I’ve dabbled in mental math algorithms since I was a kid but never really got an intuitive feel for it. As I’ve done more programming, I’ve had a couple of insights that have helped me understand how to create and express mental math algorithms.

Computers algorithms make trade offs between memory and speed. You can improve the speed of an algorithm with strategic caching, that is, using more memory. If you need to use less memory, expect the algorithm to take longer. The same applies to non-computer algorithms. Elementary math classes taught you paper-based algorithms for addition, subtraction, multiplication, long division, and, if you were lucky, extracting square roots. Paper is memory. You can work out the answer faster by jotting digits here and there, carrying, borrowing, writing down intermediate calculations. It’s strategic caching. Paper memory is cheap, use as much as you need.

But in mental math, working memory isn’t cheap. It’s notoriously limited, typically seven to ten digits. Mental math isn’t about doing paper algorithms in our heads, it’s about finding whole new algorithms that work with limited working memory.

We can reduce the burden on working memory by using more complex algorithms. Elementary school algorithms are designed for simplicity so kids can do them, over and over, regardless of how much working memory they need. Mental math needs algorithms that use extra steps in order to reduce how many free variables we have to track. Memorizing the more complex algorithm shifts the burden from working memory to long-term memory.

Traditional math notation is optimized for symbolic manipulation, not working out algorithms. We don’t even use it for working arithmetic problems, preferring specialized notations that vary from addition to multiplication to division. Traditional math notation makes it difficult to see what numbers you’ll need in working memory and what parts of the algorithm stay the same regardless of the specific numbers. We need a new notation for manipulating algorithms, and computer science has one to offer: stack-based programming.

Stack-based programming is sometimes called “postfix notation”. In its simplest form, there’s a stack of data and a stack of programming instructions. The programming instructions are applied one at a time, manipulating the data stack.

I’ve found stack-based programming to be a useful way of working out mental math algorithms. There’s a natural division between the numbers you’re holding in working memory (the data stack) and the algorithm that stays the same between problems (the instruction stack).

To illustrate, I’m going to create a simple stack-based DSL within Clojure. I’ll use reduce and reductions to do the heavy lifting, where the reducer (apply-to-stack) is a function that takes the current data stack and a function, and returns a new data stack. It’ll start with the initial data stack and iterate over a collection of operations, which are just Clojure functions.

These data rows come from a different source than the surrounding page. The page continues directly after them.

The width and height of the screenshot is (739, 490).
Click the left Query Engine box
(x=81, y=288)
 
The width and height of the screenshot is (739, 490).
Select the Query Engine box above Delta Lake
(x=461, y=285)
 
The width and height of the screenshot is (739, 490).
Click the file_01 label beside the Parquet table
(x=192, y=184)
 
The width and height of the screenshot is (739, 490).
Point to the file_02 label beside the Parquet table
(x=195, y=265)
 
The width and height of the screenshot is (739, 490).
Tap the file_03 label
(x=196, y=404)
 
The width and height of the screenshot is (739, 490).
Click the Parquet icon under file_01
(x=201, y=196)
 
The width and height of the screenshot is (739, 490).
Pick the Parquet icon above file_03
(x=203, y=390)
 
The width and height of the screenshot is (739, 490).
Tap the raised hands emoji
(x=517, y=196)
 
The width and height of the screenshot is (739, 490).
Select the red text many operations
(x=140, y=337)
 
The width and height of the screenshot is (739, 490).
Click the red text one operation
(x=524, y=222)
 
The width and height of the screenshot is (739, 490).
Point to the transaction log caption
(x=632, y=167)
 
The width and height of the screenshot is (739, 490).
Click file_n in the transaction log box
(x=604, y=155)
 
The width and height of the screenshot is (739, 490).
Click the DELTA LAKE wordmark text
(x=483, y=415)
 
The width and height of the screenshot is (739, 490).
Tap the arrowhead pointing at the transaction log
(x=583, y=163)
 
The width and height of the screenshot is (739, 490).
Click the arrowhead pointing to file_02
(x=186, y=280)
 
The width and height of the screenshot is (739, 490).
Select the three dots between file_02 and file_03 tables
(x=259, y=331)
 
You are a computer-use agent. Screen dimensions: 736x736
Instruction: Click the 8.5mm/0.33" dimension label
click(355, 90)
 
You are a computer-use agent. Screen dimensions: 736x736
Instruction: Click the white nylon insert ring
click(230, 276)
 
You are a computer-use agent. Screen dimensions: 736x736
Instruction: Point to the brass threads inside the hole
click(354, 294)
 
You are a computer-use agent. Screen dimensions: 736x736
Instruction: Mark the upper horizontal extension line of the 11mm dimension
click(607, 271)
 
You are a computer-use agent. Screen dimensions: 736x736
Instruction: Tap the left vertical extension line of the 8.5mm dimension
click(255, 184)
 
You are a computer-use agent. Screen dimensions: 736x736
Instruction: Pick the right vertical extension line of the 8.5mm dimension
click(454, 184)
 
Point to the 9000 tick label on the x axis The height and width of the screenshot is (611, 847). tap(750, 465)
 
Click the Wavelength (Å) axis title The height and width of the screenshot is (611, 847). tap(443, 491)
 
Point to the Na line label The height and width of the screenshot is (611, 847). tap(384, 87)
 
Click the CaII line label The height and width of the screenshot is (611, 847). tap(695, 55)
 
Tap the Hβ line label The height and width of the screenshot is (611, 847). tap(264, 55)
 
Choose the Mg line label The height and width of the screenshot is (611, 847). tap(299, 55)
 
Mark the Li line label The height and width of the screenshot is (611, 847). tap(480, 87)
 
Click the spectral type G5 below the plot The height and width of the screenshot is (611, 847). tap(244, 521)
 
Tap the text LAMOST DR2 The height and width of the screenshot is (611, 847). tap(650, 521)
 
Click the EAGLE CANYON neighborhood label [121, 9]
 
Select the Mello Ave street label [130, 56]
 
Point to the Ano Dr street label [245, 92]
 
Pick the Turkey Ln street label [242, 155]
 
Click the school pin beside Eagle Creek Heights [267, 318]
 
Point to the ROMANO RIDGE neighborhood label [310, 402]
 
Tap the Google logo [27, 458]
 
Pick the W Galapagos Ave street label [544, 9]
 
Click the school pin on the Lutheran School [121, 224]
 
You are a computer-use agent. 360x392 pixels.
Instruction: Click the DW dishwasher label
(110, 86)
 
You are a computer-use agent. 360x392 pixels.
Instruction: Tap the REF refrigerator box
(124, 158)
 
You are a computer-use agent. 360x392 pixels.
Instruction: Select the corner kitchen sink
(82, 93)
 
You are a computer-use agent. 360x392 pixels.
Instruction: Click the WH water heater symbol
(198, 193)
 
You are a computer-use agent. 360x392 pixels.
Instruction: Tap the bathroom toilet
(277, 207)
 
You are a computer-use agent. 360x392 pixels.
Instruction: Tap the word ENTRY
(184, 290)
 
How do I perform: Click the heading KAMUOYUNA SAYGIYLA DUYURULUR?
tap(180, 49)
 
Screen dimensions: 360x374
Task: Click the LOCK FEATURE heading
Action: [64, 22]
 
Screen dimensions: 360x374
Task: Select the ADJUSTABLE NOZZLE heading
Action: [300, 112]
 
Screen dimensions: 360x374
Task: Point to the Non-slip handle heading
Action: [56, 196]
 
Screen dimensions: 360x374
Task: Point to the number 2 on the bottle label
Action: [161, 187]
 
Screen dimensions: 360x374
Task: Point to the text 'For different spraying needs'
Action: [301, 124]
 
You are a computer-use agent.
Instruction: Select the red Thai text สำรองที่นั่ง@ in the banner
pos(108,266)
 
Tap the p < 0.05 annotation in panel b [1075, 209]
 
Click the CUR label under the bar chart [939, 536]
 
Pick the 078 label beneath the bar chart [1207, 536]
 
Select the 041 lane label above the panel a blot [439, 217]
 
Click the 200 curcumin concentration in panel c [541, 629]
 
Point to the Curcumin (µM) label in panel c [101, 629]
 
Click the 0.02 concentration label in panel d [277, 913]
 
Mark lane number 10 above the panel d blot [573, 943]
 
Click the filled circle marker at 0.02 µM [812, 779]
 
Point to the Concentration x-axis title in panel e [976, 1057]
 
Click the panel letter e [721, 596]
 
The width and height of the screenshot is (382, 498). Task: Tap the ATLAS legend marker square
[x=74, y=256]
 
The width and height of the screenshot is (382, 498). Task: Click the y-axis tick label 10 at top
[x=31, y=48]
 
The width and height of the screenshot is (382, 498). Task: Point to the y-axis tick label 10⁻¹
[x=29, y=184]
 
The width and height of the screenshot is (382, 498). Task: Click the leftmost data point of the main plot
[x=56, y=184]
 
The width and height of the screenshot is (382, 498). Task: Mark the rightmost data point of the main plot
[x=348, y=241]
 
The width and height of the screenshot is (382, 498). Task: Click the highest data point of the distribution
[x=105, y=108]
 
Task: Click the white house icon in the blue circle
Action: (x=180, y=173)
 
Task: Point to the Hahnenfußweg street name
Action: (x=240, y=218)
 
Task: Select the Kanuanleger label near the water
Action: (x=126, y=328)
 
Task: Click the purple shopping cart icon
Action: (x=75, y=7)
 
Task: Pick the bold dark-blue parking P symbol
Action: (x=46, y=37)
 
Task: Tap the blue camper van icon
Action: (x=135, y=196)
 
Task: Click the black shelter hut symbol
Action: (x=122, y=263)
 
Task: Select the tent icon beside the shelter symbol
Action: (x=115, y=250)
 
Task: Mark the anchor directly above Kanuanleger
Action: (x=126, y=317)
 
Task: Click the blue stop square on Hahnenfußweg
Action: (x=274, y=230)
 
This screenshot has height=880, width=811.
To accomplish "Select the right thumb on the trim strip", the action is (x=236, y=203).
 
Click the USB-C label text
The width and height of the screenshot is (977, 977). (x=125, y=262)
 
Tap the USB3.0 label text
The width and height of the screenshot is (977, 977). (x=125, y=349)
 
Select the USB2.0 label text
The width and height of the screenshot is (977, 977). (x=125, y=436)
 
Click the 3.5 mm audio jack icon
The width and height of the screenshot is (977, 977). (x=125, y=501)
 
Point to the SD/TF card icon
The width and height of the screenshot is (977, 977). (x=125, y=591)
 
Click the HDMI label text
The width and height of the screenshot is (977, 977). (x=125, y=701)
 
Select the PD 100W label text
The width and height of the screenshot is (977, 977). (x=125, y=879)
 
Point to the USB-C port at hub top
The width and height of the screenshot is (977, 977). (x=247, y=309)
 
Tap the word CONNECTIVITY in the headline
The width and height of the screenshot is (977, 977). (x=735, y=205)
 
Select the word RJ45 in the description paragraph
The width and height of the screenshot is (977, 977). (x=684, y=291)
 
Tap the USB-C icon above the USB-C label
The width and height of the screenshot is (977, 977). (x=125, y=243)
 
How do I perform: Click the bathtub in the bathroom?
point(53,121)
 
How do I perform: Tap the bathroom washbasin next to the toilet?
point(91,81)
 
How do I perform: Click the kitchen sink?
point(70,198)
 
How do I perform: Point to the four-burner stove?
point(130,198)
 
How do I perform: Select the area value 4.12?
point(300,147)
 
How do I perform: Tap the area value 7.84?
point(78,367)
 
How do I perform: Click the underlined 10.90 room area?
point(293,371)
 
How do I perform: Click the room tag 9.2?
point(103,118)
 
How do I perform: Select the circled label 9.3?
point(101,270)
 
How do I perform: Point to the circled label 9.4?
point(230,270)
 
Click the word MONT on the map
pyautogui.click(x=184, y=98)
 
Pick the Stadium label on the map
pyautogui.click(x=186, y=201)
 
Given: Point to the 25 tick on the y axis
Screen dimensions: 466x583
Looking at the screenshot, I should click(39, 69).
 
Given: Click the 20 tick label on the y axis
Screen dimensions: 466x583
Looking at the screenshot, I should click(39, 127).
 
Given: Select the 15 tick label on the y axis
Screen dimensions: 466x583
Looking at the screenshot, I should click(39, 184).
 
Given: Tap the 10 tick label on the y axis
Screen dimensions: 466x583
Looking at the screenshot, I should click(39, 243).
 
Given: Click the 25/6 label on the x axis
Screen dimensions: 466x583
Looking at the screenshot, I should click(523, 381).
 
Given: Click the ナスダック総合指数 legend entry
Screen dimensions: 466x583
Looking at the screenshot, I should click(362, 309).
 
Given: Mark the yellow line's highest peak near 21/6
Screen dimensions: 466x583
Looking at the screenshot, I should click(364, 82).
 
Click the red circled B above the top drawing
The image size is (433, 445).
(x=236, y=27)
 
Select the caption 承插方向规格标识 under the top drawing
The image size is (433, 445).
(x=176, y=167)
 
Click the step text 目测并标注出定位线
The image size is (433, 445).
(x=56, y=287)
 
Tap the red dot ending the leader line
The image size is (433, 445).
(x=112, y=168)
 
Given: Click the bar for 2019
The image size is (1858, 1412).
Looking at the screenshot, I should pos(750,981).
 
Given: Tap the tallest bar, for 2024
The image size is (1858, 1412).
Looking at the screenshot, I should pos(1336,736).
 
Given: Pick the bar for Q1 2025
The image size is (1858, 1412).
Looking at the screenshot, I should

(defn apply-to-stack [data op]
  (if (fn? op)
    (op data)
    (conj data op)))

(defn arity [n f data]
  (conj (vec (drop-last n data))
        (apply f (take-last n data))))

(def add #(arity 2 + %))

(reductions apply-to-stack [1 2] [add])

apply-to-stack takes the current data stack and an operation. If the operation is a function, it passes the current data stack to the function and returns the result. If the operation is not a function, it pushes the operation (whatever it is) onto the stack.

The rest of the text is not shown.